**WORK INSTRUCTIONS**
Please copy the Nightmare Honeymoon film entry below word for word and in full.

**DOCUMENT EXCERPT**
——

- Theatrical release poster
- Directed by: Elliot Silverstein
- Written by: Lawrence Block S. Lee Pogostin
- Produced by: Hugh Benson
- Starring: Dack Rambo John Beck
- Cinematography: Harry Stradling Jr.
- Edited by: Fredric Steinkamp
- Music by: Elmer Bernstein
- Production company: Metro-Goldwyn-Mayer
- Distributed by: United Artists (United States/Canada) Cinema International Corporation (International)
- Release date: September 20, 1974;
- Running time: 95 minutes
- Country: United States
- Language: English

= Nightmare Honeymoon =

1974 film by Elliot Silverstein

Nightmare Honeymoon is a 1974 American crime-thriller film directed by Elliot Silverstein, starring Dack Rambo and Rebecca Dianna Smith.

==Plot==
Newlyweds David and Jill Webb want nothing more than to consummate their marriage in New Orleans. But on their way to “The Big Easy,” they witness a murder. When the sadistic killer realizes he's been caught in the act, he knocks David unconscious and rapes Jill. Eventually, David learns the story of his wife's assault and sets out on a relentless vendetta to find the rapist and his partner and bring them to justice.

——

**SUPPLIED MATERIAL**
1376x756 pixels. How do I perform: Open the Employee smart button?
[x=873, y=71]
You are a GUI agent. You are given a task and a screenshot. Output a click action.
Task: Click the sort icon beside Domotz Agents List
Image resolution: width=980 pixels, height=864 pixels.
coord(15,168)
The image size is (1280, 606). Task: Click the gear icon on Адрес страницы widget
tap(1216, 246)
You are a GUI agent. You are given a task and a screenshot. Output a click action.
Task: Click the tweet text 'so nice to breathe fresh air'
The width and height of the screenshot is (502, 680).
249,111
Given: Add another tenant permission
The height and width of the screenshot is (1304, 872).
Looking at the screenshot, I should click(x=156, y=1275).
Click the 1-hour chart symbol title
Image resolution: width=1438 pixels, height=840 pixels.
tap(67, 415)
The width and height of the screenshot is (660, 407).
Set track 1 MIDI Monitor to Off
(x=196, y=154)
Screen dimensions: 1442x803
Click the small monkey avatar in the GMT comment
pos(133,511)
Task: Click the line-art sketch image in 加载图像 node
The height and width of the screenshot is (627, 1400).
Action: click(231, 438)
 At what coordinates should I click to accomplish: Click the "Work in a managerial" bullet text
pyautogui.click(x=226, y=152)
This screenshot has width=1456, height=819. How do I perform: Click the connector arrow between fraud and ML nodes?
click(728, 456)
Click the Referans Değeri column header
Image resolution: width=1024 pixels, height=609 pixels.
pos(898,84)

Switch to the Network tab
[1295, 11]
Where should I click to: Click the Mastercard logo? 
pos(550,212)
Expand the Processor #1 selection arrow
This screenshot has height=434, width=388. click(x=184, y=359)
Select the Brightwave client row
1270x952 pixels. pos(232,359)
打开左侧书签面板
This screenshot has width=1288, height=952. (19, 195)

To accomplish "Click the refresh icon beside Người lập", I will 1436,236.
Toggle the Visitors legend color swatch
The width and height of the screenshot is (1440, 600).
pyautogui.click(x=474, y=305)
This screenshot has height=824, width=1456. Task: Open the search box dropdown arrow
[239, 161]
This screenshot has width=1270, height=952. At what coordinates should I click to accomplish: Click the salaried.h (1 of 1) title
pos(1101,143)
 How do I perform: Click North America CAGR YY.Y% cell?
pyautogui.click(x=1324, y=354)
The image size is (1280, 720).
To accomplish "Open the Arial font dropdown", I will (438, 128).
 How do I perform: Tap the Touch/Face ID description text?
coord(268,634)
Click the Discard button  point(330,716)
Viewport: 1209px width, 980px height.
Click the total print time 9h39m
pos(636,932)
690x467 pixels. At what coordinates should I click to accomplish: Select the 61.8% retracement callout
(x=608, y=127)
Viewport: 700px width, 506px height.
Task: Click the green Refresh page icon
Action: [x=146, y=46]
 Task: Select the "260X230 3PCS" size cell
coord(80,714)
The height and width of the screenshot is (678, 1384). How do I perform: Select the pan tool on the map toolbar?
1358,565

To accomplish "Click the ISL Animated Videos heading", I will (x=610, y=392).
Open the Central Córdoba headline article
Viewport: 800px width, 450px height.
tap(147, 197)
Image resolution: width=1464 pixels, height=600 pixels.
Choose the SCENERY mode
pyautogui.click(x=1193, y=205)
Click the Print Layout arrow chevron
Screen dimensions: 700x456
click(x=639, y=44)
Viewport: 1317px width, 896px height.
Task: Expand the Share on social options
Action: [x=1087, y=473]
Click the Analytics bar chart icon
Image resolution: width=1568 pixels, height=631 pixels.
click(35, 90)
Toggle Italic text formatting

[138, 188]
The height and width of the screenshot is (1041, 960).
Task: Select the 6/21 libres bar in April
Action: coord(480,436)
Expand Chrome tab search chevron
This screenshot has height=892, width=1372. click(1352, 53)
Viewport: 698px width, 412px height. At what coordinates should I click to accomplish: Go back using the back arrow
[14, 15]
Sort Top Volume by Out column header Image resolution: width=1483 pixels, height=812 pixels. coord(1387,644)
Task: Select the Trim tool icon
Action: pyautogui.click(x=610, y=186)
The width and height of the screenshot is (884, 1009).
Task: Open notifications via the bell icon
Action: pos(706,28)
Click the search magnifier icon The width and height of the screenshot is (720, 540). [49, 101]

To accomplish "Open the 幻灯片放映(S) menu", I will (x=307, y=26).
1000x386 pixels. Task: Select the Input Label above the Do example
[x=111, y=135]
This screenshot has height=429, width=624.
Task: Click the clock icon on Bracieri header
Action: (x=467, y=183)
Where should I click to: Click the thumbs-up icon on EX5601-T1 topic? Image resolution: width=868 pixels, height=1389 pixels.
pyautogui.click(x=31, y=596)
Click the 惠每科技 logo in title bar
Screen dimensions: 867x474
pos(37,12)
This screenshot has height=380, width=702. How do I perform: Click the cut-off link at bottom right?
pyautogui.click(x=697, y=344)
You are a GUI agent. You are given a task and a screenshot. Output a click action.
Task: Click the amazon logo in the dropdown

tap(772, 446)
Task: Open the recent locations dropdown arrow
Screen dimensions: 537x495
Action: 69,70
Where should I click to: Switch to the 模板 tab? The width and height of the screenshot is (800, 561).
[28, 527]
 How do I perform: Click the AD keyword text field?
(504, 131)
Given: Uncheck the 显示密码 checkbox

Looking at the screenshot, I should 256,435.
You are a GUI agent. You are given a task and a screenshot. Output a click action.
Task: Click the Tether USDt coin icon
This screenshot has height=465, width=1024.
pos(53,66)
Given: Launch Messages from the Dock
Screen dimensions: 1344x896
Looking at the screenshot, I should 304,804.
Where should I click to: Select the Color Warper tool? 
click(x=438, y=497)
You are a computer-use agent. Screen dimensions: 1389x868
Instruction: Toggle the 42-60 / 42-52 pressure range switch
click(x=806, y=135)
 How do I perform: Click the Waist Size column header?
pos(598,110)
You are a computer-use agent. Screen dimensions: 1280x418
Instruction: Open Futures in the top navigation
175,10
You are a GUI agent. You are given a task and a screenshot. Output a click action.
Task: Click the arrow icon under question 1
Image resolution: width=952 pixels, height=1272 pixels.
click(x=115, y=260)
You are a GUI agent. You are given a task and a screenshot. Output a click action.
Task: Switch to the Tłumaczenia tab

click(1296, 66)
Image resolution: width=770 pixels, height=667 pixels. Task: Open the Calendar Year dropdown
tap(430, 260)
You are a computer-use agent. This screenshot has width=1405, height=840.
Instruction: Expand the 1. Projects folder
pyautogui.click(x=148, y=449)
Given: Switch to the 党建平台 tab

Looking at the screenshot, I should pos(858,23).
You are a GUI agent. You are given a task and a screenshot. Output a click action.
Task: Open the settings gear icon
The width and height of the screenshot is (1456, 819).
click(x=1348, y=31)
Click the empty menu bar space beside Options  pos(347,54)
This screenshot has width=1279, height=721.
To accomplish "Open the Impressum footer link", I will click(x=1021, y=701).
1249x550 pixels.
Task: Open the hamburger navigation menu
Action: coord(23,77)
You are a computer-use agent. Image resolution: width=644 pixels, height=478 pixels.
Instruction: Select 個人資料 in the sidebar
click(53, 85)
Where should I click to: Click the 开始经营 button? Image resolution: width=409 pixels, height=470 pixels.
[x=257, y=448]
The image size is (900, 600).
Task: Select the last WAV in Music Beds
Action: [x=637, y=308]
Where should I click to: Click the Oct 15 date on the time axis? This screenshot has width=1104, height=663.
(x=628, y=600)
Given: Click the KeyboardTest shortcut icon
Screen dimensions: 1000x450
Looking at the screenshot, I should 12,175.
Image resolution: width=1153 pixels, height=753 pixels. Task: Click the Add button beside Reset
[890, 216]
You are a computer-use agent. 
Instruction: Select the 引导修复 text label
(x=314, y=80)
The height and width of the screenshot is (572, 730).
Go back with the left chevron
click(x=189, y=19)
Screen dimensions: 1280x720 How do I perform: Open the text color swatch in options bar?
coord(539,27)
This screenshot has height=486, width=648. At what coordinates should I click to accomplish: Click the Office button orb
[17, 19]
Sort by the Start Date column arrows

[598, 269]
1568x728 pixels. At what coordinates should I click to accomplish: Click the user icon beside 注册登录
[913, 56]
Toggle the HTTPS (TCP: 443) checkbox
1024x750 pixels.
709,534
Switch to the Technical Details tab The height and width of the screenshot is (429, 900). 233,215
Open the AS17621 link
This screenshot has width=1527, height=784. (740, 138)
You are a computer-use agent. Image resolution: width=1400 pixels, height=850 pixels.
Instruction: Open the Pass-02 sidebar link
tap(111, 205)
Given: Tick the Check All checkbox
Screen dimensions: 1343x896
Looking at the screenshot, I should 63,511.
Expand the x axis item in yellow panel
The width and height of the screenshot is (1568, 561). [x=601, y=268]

——

**THE COMPLETED TASK**
- Theatrical release poster
- Directed by: Elliot Silverstein
- Written by: Lawrence Block S. Lee Pogostin
- Produced by: Hugh Benson
- Starring: Dack Rambo John Beck
- Cinematography: Harry Stradling Jr.
- Edited by: Fredric Steinkamp
- Music by: Elmer Bernstein
- Production company: Metro-Goldwyn-Mayer
- Distributed by: United Artists (United States/Canada) Cinema International Corporation (International)
- Release date: September 20, 1974;
- Running time: 95 minutes
- Country: United States
- Language: English

= Nightmare Honeymoon =

1974 film by Elliot Silverstein

Nightmare Honeymoon is a 1974 American crime-thriller film directed by Elliot Silverstein, starring Dack Rambo and Rebecca Dianna Smith.

==Plot==
Newlyweds David and Jill Webb want nothing more than to consummate their marriage in New Orleans. But on their way to “The Big Easy,” they witness a murder. When the sadistic killer realizes he's been caught in the act, he knocks David unconscious and rapes Jill. Eventually, David learns the story of his wife's assault and sets out on a relentless vendetta to find the rapist and his partner and bring them to justice.